§ Data to examine:
***

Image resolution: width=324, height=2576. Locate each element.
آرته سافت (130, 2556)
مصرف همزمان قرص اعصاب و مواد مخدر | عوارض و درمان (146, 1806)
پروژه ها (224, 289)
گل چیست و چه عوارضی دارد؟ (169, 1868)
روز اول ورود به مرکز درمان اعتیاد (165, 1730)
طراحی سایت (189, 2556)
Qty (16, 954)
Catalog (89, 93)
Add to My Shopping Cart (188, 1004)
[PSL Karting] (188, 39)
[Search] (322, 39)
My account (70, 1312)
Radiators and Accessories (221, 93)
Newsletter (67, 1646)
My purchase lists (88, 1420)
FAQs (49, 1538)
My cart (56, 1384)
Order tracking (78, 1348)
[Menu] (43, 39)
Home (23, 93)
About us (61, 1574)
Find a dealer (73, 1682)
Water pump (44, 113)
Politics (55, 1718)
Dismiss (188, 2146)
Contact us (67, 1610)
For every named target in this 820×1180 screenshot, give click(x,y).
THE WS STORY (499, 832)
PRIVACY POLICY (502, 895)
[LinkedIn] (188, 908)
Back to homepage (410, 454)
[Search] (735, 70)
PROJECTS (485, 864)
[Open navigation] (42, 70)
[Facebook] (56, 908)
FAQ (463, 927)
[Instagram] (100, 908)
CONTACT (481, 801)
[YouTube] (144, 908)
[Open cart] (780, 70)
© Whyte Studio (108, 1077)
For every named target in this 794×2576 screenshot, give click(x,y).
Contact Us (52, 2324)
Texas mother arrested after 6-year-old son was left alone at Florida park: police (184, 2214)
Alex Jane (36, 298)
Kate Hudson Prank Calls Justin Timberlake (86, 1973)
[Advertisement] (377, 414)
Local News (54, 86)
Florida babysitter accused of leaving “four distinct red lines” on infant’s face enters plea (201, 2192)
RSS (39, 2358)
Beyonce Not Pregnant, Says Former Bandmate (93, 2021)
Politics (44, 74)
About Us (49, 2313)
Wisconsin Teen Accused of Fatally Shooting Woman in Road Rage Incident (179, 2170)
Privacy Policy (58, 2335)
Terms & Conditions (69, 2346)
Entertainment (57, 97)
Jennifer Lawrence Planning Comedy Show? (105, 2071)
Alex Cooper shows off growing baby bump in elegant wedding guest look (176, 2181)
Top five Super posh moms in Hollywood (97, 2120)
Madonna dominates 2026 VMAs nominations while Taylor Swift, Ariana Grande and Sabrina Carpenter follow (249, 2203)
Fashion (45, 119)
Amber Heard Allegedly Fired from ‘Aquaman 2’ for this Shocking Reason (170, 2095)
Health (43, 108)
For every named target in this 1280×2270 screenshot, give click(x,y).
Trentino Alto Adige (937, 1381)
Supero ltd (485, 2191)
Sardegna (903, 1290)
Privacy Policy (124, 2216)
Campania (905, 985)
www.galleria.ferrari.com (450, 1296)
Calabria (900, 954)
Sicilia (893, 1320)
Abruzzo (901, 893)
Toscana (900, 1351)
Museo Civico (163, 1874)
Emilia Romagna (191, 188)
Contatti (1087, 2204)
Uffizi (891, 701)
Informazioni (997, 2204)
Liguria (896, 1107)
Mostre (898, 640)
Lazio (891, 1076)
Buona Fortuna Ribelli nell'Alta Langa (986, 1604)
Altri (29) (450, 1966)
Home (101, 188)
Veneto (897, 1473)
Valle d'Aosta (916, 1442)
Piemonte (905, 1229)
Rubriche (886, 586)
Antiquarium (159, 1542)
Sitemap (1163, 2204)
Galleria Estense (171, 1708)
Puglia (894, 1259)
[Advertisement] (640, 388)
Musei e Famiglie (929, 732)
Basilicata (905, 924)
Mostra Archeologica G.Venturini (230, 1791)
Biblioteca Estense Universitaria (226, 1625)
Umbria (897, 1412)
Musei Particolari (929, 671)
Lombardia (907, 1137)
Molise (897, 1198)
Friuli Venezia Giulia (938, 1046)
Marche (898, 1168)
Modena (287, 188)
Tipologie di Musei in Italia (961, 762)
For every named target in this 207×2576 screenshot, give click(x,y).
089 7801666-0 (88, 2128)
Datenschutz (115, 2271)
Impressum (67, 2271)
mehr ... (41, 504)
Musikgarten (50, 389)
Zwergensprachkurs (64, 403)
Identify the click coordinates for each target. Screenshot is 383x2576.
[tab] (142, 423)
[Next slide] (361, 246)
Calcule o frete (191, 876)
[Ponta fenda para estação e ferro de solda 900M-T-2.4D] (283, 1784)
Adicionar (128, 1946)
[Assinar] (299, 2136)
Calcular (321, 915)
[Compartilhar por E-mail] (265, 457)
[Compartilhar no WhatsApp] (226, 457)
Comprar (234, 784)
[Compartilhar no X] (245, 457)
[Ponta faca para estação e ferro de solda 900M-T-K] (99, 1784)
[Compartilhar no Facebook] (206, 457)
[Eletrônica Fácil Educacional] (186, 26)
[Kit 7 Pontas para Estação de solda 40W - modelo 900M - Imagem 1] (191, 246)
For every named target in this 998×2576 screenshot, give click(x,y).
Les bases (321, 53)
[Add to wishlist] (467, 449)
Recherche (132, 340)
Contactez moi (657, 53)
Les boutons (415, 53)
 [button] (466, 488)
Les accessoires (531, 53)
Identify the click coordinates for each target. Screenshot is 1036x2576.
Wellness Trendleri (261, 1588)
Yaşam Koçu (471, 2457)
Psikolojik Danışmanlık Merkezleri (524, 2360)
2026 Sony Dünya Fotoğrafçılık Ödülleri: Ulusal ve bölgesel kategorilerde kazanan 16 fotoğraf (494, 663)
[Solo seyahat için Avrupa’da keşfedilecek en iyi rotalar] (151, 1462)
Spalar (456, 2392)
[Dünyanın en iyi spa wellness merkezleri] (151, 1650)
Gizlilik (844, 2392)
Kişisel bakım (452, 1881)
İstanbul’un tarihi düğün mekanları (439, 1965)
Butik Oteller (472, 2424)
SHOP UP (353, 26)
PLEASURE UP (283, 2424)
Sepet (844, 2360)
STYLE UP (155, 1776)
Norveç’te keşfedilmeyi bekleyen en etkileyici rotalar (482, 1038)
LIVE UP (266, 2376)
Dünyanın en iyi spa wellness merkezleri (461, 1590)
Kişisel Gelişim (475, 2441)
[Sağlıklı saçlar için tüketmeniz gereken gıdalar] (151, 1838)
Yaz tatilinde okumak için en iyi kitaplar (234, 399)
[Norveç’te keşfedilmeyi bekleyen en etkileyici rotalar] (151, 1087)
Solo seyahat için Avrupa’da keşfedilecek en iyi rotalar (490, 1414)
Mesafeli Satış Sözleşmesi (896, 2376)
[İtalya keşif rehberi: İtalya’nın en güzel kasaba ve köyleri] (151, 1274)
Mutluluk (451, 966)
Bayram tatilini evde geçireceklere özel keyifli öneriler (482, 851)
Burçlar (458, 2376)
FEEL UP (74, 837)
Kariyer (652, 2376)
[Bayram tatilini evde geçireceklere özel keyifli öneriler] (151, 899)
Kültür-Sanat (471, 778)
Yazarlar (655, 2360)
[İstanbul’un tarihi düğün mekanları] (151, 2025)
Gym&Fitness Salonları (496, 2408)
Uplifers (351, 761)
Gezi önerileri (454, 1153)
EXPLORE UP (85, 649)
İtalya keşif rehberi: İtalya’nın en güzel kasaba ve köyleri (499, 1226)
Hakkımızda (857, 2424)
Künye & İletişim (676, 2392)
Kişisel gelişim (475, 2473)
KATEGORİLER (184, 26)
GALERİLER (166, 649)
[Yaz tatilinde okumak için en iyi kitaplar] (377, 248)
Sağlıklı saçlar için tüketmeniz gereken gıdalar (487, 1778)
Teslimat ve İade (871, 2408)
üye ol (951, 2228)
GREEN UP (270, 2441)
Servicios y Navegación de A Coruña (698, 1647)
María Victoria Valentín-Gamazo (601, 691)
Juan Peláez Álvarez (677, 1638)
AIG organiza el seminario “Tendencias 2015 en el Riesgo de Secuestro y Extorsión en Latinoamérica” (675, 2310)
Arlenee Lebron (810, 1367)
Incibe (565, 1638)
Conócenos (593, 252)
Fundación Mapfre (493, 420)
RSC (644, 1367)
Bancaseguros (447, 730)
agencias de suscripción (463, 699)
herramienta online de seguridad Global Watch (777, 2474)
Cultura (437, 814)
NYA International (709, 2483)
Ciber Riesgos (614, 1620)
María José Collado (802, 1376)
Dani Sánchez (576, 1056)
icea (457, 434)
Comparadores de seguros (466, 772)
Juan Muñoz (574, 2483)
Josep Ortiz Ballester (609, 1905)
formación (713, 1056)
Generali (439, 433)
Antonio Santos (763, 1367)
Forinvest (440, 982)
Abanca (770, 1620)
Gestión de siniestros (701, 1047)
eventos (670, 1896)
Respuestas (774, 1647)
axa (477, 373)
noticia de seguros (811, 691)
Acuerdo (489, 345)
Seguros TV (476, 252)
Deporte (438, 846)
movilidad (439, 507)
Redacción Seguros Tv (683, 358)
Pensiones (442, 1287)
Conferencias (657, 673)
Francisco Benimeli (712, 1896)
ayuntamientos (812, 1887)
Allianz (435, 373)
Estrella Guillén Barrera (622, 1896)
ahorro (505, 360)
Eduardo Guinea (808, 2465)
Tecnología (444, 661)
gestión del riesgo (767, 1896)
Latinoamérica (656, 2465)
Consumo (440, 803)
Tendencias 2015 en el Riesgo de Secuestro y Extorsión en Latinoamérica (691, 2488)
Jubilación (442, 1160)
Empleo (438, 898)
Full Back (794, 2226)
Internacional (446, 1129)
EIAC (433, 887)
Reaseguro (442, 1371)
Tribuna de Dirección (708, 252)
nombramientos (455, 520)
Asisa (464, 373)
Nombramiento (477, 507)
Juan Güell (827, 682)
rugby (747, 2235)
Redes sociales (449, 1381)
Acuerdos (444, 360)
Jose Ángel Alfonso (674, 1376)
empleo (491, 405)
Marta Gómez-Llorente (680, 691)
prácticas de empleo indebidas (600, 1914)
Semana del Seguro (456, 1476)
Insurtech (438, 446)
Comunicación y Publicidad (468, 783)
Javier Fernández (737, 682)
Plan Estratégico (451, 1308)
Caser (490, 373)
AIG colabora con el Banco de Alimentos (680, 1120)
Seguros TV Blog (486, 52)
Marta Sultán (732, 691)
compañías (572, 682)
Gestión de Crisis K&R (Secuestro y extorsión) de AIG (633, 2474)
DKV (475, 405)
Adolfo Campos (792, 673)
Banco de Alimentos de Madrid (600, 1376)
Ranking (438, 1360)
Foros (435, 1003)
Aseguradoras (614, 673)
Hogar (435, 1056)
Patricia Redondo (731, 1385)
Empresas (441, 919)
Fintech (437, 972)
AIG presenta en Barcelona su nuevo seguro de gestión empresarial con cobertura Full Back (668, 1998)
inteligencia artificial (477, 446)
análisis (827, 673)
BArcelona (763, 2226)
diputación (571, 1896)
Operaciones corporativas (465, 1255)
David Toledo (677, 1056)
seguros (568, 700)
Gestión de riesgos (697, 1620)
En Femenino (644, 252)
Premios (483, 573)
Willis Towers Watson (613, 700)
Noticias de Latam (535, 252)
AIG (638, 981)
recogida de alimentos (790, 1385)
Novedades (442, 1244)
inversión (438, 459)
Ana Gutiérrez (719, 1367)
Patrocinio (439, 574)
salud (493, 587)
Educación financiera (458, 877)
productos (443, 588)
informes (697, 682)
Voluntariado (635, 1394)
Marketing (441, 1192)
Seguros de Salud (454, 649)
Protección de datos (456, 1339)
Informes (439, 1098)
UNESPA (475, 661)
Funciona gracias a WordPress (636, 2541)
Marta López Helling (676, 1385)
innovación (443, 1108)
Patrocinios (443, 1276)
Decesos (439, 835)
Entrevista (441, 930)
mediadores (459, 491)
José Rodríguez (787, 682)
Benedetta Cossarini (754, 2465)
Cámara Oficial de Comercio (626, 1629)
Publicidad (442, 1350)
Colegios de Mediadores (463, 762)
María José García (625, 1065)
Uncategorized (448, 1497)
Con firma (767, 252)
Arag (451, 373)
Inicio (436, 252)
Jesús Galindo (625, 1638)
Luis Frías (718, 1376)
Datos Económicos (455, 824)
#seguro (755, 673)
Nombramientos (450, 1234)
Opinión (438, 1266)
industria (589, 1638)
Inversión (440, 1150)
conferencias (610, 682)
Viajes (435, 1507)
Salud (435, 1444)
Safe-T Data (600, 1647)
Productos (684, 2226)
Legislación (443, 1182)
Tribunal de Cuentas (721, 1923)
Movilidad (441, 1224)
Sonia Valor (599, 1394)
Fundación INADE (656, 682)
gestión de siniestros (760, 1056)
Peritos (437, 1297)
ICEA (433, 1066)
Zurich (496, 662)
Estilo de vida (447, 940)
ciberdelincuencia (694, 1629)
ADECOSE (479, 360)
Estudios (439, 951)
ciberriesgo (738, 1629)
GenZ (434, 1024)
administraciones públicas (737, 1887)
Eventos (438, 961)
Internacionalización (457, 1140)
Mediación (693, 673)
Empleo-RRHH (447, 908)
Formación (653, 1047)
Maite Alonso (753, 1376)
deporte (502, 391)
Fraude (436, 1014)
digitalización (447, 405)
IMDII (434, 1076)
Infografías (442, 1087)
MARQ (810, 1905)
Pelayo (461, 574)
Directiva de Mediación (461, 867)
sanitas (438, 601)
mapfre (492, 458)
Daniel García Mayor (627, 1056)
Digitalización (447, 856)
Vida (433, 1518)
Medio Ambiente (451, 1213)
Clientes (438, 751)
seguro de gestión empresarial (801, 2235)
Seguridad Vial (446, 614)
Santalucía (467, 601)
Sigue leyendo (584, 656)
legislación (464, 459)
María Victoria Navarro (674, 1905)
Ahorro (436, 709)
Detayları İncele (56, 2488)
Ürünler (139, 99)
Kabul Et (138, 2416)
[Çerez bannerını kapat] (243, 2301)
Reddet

***

§ Task goal: For the data above, give the number of lines in which the word "keşfedilmeyi" appears, and nothing more.

§ Expected answer: 2